| ÂPRETÉ, subst. fém. Qualité de ce qui est âpre*. A.− [En parlant de ce qui affecte les sens] 1. [En parlant de ce qui affecte la vue ou le toucher] L'âpreté d'un paysage, d'un climat, d'un visage : 1. « Plusieurs de ces rivières renferment des îles dont la végétation, la fraîcheur et la beauté constrastent merveilleusement avec la stérilité, la rudesse et l'âpreté des rivages. »
Crèvecœur, Voyage dans la Haute Pensylvanie,t. 2, 1801, p. 267. − P. anal. : 2. Détendu d'abord, relâché dans tous ses membres par la complaisance et la vanité des confidences, son visage [de Feuerstein] reprenait peu à peu sa solidité, se reconstruisait, rétablissait sa carrure imposante, l'âpreté de ses contours...
A. Arnoux, Le Chiffre,1926, p. 49. 2. [En parlant de ce qui affecte le goût ou l'odorat] L'âpreté d'un fruit, d'un alcool : 3. Une senteur forte s'était répandue, la senteur des simples dont sa robe se trouvait imprégnée, et qu'elle apportait dans sa chevelure grasse, défrisée toujours : le sucre fade des mauves, l'âpreté du sureau, l'amertume de la rhubarbe, mais surtout la flamme de la menthe poivrée, ...
Zola, L'Œuvre,1886, p. 73. 4. Donc ce vin m'a amusé par une alliance − un peu celle que j'avais déjà décelée dans le Barbera de Sainte-Réparate, mais ici elle était plus brusque et plus rustique − d'âpreté et de fruité; d'une âpreté qui tend au goût caillouteux et même calcaire; d'une fruité qui tend au goût de framboise.
Romains, Les Hommes de bonne volonté,La Douceur de la vie, 1939, p. 133. 3. [En parlant de ce qui affecte l'ouïe] L'âpreté des langues barbares : 5. Les Clarinettes (...) [instruments à anche simple] ont dans le médium une voix plus limpide, plus pleine, plus pure que celle des instruments à anche double dont le son n'est jamais exempt d'une certaine aigreur ou âpreté, plus ou moins dissimulées par le talent des exécutants.

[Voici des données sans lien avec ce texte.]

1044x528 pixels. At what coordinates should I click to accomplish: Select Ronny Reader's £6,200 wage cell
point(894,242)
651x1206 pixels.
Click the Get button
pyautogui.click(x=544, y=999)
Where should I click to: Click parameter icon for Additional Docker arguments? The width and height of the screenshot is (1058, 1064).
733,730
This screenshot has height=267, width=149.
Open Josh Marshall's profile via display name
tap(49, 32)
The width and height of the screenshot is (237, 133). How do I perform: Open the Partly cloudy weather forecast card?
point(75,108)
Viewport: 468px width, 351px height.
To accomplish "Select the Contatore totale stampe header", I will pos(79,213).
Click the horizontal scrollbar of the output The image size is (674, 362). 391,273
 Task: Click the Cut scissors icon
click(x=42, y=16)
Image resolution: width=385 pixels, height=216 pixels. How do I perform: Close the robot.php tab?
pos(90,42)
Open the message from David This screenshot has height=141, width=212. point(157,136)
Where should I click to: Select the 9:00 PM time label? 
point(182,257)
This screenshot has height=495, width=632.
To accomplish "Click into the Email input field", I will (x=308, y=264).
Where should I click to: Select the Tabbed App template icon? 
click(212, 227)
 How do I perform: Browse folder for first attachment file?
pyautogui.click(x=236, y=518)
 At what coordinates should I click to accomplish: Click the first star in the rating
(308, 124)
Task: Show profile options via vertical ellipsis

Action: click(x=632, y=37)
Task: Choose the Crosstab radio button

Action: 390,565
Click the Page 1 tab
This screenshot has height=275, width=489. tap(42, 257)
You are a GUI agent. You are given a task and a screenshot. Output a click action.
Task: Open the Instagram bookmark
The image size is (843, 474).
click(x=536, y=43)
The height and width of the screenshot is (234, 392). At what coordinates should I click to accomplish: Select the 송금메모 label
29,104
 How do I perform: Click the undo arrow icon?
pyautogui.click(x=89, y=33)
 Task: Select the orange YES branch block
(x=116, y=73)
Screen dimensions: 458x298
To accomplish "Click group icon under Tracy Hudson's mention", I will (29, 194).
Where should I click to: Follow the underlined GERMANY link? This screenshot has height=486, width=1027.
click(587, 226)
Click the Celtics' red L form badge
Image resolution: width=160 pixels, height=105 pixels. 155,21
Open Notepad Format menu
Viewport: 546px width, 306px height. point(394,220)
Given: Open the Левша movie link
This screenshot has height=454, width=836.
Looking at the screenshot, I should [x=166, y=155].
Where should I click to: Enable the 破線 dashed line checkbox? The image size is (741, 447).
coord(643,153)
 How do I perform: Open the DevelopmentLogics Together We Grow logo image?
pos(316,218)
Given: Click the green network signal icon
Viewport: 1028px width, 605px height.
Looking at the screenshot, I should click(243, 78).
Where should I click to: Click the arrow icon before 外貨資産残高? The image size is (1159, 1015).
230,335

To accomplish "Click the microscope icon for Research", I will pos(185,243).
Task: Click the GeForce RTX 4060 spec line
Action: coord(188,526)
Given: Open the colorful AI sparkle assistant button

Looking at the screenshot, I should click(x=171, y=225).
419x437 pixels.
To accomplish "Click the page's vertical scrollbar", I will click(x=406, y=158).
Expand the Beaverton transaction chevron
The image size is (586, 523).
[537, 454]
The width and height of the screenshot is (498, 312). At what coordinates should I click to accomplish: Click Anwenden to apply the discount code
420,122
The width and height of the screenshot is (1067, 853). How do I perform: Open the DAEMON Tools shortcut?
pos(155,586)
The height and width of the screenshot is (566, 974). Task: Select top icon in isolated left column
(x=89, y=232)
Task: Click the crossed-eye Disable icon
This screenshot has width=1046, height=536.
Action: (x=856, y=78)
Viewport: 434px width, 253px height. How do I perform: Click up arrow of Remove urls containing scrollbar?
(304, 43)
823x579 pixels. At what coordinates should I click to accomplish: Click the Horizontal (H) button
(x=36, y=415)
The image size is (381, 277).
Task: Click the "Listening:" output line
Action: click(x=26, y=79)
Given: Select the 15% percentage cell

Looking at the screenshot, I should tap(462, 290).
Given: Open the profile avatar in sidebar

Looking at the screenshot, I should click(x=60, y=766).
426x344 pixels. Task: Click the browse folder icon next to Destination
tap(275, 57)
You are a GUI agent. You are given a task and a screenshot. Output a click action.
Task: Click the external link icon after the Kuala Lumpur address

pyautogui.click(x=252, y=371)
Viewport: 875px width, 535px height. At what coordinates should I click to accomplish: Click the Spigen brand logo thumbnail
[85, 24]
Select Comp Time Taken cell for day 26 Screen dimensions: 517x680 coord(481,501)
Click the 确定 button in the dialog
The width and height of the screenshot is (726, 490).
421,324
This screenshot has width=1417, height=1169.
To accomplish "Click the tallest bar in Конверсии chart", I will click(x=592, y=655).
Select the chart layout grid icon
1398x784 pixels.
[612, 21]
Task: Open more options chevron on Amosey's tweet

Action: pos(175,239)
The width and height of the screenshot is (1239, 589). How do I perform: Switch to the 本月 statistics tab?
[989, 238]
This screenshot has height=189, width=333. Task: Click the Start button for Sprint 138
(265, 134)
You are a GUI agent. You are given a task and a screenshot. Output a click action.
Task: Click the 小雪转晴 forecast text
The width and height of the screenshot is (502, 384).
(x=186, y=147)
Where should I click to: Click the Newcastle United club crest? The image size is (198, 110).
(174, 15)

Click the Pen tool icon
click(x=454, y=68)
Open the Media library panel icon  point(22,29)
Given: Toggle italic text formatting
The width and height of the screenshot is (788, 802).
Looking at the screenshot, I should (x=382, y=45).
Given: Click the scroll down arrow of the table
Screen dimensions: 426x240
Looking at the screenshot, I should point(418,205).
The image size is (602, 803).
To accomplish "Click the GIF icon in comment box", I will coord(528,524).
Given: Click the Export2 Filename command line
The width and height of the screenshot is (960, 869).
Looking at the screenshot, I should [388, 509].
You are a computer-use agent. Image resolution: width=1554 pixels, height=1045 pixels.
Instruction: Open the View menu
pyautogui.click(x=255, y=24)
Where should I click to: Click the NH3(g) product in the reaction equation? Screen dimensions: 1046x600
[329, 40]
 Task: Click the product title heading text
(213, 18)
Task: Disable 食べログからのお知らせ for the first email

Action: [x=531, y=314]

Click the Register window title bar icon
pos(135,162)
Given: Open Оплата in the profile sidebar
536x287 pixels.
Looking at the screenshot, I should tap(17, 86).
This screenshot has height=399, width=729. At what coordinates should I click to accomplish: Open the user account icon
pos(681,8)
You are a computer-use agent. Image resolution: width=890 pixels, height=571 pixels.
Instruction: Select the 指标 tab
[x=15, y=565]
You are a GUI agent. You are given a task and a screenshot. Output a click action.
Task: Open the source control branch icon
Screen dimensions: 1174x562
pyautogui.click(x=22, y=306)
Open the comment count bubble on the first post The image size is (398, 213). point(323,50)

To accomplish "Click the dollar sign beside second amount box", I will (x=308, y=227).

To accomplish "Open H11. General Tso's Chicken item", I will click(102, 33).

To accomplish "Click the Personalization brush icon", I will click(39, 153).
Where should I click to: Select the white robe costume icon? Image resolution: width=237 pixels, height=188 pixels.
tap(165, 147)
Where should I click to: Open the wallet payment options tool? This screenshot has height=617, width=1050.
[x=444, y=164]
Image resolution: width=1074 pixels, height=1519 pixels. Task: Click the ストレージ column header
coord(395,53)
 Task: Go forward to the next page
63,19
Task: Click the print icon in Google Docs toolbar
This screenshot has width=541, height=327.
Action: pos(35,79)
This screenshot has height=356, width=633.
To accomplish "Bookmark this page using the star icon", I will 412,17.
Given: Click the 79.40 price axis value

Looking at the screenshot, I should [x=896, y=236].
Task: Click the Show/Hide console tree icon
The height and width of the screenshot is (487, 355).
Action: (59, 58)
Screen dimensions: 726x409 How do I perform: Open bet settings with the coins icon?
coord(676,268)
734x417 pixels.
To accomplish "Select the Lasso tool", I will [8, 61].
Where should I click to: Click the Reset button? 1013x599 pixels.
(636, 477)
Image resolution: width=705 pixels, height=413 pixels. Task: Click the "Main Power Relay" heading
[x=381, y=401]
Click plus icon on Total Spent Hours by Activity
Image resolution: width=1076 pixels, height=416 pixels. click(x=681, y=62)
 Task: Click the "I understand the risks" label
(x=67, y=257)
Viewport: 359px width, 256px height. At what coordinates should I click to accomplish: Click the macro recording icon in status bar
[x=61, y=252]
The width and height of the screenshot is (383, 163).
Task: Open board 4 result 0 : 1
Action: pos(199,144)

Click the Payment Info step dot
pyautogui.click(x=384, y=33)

Berlioz, Traité d'instrumentation,1844, p. 134. B.− Au fig. 1. [En parlant d'une pers. ou de son caractère, de son comportement] a) [Quant aux biens matériels ou moraux] L'âpreté au gain : 6. Quelle âpreté les hommes mettent dans leurs intérêts du moment! Comme leurs prétentions leur paraissent importantes! Comme leur amour-propre s'agite! Comme ils attachent du prix à cette vie si passagère et si tôt oubliée! La conversation de ces hommes m'a suggéré d'autres réflexions encore sur l'arrogance de la propriété; mais je n'ai pas la force de les écrire; ...
Constant, Journaux intimes,1805, p. 217. 7. ... elle [Françoise] ne resterait pas plus longtemps dans cette clinique, c'en était fini de ce détachement paisible; elle avait retrouvé toute son âpreté au bonheur.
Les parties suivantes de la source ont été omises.